Like Harley people (sort of) I feel like "born to shoot, and shoot to live". I also feel that way about travel and exploring the world whenever time and money will allow. I post quite a bit, but I don't want to keep being a pest about asking people about great places.

In the past I did get great suggestions about The Grand Canyon, and slot canyons in Arizona. Currently I am in Ecuador.

I bet there are a lot of us out there who would love to be able to easily share stories and secret spots. Great, great idea. Thanks for coming up with it.

Scot



Rienzphotoz said:


> Hello CR Members,
> 
> I see that many CR members travel quite a bit for vacations/holidays/business trips etc ... so it would be nice to share some useful information that many of us members can benefit, from a photographers perspective. Especially for hobbyists (like some of us), it would be nice to have some handy info that we can refer to when we go on a holiday/vacation to a particular destination. I know there is "Regional" section, but I see that it does not specifically cater to holidays and Africa is also missing ... so maybe the Admin/Mods can make Holiday Ideas (or another title that is more appropriate) a sticky and it can be further divided into different continents etc. What do you think?


----------



## ajfotofilmagem (Feb 1, 2014)

Great idea. The "regional" section also lacks South America, where I live. Here in Brazil, we will have the World Cup football in 2014 and the Olympic Games in 2016. It's a good time to exchange experiences on photographic travel time.


----------



## Rienzphotoz (Feb 1, 2014)

Thanks guys ... actually the idea came to me when I asked for help for my recent vacation in Australia ... and I got lots of tips from Australian CR members ... and it just occurred to me that, when it comes to travel and photography, collectively there is so much knowledge between us ... so why not have a sticky where people can contribute their tips, suggestions, experiences, ideas, and photos of their trips.
I hope the admin(s) consider this favorably and hope many CR members contribute.


----------



## sanj (Feb 1, 2014)

Super idea. I will find time to share my notes.


----------



## bholliman (Feb 1, 2014)

Great idea! I too love to travel and take pictures. Having a board dedicated to exchanging travel and travel photography ideas would be awesome.


----------



## Arctic Photo (Feb 1, 2014)

Great idea and it would be a nice development of this fine forum.


----------



## mm (Feb 1, 2014)

Here here . . .


----------



## Rienzphotoz (Feb 2, 2014)

Thanks for the support gentlemen ... I sent a PM to the Admin yesterday, let's see if something comes out of it ... I think the wealth of information from the CR members, who are from different parts of the world, can only benefit all of us when we want to travel to a particular place. 
I know we get into heated discussions about gear, DR ... oops sorry, mentioning that word is like opening the Pandora's box ;D ... but there is no denying that there is one thing we all agree on: *our love for photography.*
Peace


----------



## Vivid Color (Feb 2, 2014)

Great idea, Rienzphotoz! 

I like others have benefited from the advice of CR members and it would be nice if that advice could be kept in and future questions/advice posted to easily accessible locations in the forum structure. 
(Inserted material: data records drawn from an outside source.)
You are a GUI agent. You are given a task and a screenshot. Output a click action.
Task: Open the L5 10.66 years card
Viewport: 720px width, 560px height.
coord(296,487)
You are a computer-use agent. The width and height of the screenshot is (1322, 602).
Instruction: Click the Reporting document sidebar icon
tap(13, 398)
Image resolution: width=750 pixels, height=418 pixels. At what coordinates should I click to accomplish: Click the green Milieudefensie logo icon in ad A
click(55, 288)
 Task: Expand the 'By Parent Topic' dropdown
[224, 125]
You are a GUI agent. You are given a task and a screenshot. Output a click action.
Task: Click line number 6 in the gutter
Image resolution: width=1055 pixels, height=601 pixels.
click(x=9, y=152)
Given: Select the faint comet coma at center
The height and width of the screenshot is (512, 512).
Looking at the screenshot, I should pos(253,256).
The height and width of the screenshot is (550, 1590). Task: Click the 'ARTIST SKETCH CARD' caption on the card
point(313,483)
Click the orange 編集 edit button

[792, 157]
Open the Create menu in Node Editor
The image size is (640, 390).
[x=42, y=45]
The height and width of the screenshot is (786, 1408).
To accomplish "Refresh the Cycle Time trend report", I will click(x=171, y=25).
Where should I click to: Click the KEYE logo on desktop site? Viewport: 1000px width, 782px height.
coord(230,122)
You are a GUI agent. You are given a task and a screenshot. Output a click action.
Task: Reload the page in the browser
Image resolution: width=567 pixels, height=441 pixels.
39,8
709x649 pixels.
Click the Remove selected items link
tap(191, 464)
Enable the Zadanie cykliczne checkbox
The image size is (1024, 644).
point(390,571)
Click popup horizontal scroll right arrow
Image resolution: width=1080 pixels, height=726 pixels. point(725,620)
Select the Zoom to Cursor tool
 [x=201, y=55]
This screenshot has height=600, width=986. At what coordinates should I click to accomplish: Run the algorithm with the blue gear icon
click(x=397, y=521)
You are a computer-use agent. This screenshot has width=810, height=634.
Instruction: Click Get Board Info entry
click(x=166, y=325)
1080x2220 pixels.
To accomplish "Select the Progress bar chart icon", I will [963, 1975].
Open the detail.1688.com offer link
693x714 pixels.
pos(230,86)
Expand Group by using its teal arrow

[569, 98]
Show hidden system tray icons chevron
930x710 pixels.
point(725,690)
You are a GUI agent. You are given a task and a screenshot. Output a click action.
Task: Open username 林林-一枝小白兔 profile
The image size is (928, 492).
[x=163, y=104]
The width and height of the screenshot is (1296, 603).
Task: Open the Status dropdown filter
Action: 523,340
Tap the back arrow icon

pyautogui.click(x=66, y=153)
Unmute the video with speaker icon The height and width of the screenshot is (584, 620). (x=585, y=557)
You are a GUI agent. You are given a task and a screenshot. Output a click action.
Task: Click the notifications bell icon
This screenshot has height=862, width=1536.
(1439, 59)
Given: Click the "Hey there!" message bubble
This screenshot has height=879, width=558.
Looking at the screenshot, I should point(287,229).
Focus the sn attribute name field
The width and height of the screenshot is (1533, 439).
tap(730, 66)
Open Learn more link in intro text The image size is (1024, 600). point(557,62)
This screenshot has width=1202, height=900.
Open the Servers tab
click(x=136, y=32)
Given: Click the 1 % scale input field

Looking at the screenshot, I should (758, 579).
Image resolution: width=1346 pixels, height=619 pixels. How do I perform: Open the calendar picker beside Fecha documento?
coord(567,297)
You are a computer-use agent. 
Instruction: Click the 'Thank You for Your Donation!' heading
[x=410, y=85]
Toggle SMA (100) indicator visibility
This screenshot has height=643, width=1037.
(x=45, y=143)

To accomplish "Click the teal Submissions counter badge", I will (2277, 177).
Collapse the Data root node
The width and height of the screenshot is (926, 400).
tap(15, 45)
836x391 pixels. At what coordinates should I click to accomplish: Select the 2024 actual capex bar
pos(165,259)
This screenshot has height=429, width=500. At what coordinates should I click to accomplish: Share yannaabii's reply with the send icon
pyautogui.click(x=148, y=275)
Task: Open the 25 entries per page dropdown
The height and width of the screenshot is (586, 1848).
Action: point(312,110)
CR Admin, please add me to those in support of this idea. 

Vivid


----------



## Rienzphotoz (Feb 4, 2014)

No news from the Admin ... maybe they think its no good. :'(


----------



## Eldar (Feb 4, 2014)

I like the idea and hoped something would happen ...


----------



## Rienzphotoz (Feb 4, 2014)

Eldar said:


> I like the idea and hoped something would happen ...


So did I, but its been 4 days since I sent a PM to the admin ... is there any other way of reaching the?


----------